→ **DESCRIPTION OF THE TASK**: Each record below is to be output with no change at all.

________________

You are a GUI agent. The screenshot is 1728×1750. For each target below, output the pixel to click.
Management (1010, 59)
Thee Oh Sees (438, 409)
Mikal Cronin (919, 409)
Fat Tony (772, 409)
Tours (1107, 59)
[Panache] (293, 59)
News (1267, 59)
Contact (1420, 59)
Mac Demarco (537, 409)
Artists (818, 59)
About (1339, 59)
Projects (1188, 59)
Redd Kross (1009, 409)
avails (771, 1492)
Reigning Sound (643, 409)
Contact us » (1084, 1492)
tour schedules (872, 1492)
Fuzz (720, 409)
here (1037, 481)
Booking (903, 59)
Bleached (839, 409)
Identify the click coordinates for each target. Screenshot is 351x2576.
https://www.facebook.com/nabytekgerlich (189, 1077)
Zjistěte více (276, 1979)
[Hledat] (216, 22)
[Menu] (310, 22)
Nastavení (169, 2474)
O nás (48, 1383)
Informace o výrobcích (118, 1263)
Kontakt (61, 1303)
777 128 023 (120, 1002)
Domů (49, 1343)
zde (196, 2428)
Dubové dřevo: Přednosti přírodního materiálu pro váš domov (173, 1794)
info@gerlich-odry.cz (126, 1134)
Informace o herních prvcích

________________

→ **EXPECTED ANSWER**:
You are a GUI agent. The screenshot is 1728×1750. For each target below, output the pixel to click.
Management (1010, 59)
Thee Oh Sees (438, 409)
Mikal Cronin (919, 409)
Fat Tony (772, 409)
Tours (1107, 59)
[Panache] (293, 59)
News (1267, 59)
Contact (1420, 59)
Mac Demarco (537, 409)
Artists (818, 59)
About (1339, 59)
Projects (1188, 59)
Redd Kross (1009, 409)
avails (771, 1492)
Reigning Sound (643, 409)
Contact us » (1084, 1492)
tour schedules (872, 1492)
Fuzz (720, 409)
here (1037, 481)
Booking (903, 59)
Bleached (839, 409)
Identify the click coordinates for each target. Screenshot is 351x2576.
https://www.facebook.com/nabytekgerlich (189, 1077)
Zjistěte více (276, 1979)
[Hledat] (216, 22)
[Menu] (310, 22)
Nastavení (169, 2474)
O nás (48, 1383)
Informace o výrobcích (118, 1263)
Kontakt (61, 1303)
777 128 023 (120, 1002)
Domů (49, 1343)
zde (196, 2428)
Dubové dřevo: Přednosti přírodního materiálu pro váš domov (173, 1794)
info@gerlich-odry.cz (126, 1134)
Informace o herních prvcích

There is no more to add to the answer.